Joan Magretta is a senior associate at the Institute for Strategy and Competitiveness at Harvard Business School. She is the author Understanding Michael Porter: The Essential Guide to Competition and Strategy--an excellent introduction to Porter's work. If you make or execute strategy this book is worth your time--very readable and useful. Critical mistakes include:
Mistake #1. Confusing marketing with strategy. Correction: A value proposition isn't the same thing as a strategy. To establish a competitive advantage, a company must deliver its distinctive value through a distinctive value chain.
Mistake #2. Confusing competitive advantage with "what you're good at." Correction: Building on strength is a good thing, but when it comes to strategy, companies are too often inward looking and therefore likely to overestimate their strengths.
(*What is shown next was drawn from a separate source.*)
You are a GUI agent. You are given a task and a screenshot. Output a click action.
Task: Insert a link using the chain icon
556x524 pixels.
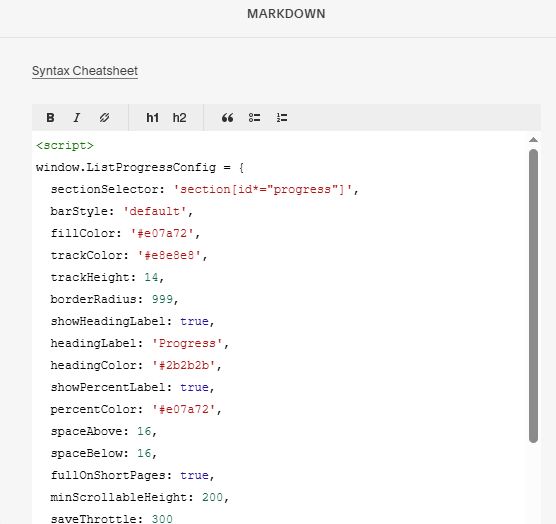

Mistake #3: Pursuing size above all else, because if you're the biggest, you'll be more profitable. Correction: There is at least a grain of truth in this thinking, which is precisely what makes it so dangerous. But before you assume that bigger is always better, it is critical to run the numbers for your business
Mistake #4. Thinking that "growth" or "reaching $1 billion in revenue" is a strategy. Correction: Don't confuse strategy with actions (grow, acquire, divest, etc.) or with goals (reach X billion in sales, Y share of market). Porter's definition: the set of integrated choices that define how you will achieve superior performance in the face of competition. It's not the goal (e.g., be number one or reach $1 billion in top-line revenue), nor is it a specific action (e.g., make acquisitions). It's the positioning you choose that will result in achieving the goal; the actions are the path you take to realize the positioning. Moreover, when Porter defines strategy, he is really talking about what constitutes a good strategy — one that will result in a higher ROIC than the industry average. The real problem here is that you will think you have a strategy when you don't.
Mistake #5. Focusing on high-growth markets, because that's where the money is. Correction: Managers often mistakenly assume that a high-growth industry will be an attractive one. Wrong. Growth is no guarantee that the industry will be profitable.